Consider using a windowed buffer.

This is a really fun error because it does a few things I plan to talk about when it’s thrown inside a go-loop.

  1. It, like any other error value, will kill our go-loop, and by default this error won’t even show up anywhere.

  2. It’s not even an Exception, it’s a throwable, so our best friend (catch Exception e ...) will be of no help to us.

Okay so we made a little mistake, in this case it’s not even that hard to fix.

(defn stream-consumer [some-stream out>]
  (a/go-loop []
    (when-let [stream-value (take some-stream)]
      ;;Let's assume that we can just pass on the raw value.
      (a/>! out> stream-value)

That’s it, we just make that put a parking put and all is well again.

We hope.

All is not well again

A lot of really smart people tell us that when we design asynchronous libraries, we should abstract away that code and provide interfaces that seem synchronous in some way. This is great because it lets us treat those libraries as black boxes, this is terrible because it lets us treat those libraries as black boxes.

Let’s look at an instance of this error in the core.async code.

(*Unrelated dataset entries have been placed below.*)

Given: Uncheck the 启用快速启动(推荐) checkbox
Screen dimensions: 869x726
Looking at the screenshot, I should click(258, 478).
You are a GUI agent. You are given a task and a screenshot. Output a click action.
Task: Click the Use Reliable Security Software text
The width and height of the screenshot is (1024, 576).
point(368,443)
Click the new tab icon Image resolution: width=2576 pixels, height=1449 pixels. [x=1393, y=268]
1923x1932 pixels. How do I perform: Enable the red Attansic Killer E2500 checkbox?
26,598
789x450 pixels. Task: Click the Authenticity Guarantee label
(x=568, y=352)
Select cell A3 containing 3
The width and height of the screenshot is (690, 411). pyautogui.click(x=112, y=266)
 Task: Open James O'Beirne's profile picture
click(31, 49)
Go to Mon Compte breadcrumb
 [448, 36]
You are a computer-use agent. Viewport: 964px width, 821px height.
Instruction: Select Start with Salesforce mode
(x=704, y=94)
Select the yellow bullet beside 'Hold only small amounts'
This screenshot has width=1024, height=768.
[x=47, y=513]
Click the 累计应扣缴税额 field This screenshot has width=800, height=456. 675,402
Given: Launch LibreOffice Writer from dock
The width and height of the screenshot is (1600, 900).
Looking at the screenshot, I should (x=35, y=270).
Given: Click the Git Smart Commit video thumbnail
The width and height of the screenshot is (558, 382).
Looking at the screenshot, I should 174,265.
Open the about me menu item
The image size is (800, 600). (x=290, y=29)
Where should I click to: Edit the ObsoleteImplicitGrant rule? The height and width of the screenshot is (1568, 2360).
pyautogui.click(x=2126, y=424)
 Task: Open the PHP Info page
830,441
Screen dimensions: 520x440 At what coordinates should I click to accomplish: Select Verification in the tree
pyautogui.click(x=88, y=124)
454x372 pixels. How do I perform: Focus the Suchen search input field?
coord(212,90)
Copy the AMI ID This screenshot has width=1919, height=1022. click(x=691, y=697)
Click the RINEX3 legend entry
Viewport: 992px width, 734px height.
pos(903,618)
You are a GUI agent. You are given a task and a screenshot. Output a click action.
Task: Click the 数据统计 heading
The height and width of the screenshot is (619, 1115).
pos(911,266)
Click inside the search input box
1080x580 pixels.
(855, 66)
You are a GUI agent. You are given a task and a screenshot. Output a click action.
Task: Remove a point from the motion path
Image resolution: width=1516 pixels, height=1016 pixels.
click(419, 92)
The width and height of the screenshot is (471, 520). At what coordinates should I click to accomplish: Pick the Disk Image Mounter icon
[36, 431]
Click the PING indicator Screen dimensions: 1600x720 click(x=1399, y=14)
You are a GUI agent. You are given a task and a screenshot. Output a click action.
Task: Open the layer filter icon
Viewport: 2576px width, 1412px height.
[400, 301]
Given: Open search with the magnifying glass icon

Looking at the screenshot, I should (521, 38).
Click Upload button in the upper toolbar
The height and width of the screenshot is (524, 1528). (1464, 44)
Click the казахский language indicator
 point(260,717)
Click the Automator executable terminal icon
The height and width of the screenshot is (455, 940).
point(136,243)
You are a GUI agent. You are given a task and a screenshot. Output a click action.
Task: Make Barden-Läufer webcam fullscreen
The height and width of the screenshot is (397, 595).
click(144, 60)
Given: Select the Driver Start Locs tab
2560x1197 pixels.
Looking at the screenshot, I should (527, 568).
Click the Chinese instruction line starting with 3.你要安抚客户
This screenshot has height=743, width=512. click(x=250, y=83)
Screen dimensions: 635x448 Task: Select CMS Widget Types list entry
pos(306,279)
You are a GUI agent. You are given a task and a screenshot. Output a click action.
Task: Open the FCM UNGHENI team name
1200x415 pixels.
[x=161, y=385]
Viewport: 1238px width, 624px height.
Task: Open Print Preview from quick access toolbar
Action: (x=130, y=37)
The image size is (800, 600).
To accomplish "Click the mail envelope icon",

Mixes are pretty cool! They let us blend a bunch of different channels together and even turn them on and off at will. I haven’t used them much but when I have they’ve proven to be incredibly powerful. Let’s say we’re watching a filesystem and we want to bind a whole bunch of callbacks to send change events for a given file. Each callback creates a channel with the type of event and some data about the state change for a file. We want to be able to add or ignore files or directories at runtime, so passing a channel around is a little difficult to do. Mix to the rescue!

(defn watch-file [filename mix]
  (let [out> (a/chan 32768)]
    ;; Handwavey use of clojure-watch
    (watch/start-watch [{:path filename
                         :event-types [:create :modify :delete]
                         :bootstrap (fn [filename]
                                      (a/admix mix out>))
                         :callback (fn [event filename]
                                     ;; This is just a put! in disguise, don't be fooled!
                                     ;; But our channel is huge so it should be okay.
                                     (a/go (a/>! out> [event filename])))}])))

This looks pretty good. Unless a given file is changed tens of thousands of times in very short order everything should be fine.

After running the system for awhile and watching a whole bunch of file, our AssertionError comes back.

but why

Well, it turns out that mix has the issue I’ve described.

The changed channel only passes in a true to notify the mix that channels have been added to or removed from the mix so it can update its state accordingly. It doesn’t matter how many changes have happened, only that there’s been a change. changed is also bounded at 0, so if 1024 channels are added to the mix in very short order, the mix dies with an assertion error.

Luckily, it’s an easy fix. Since we don’t care about the contents of changed, and multiple changes are idempotent, we can just build that channel with a dropping or sliding buffer.

For those who are interested, the issue and the fix is here, it’s a one-liner.

If you use mix at all and expect to have large additions and subtractions of channel, I’d suggest applying this fix to your own code.

It’s worth noting that onto-chan is also not blocking, so using it in a go-loop can be a Bad Idea.

There’s Plenty More To Talk About

I hope this has been at least a little helpful if you work with core.async or are planning to. I’m going to talk a lot more about the challenges of building and running a core.async system. The next topic should keep us busy for quite awhile. Buckle up, it’s going to be about error handling.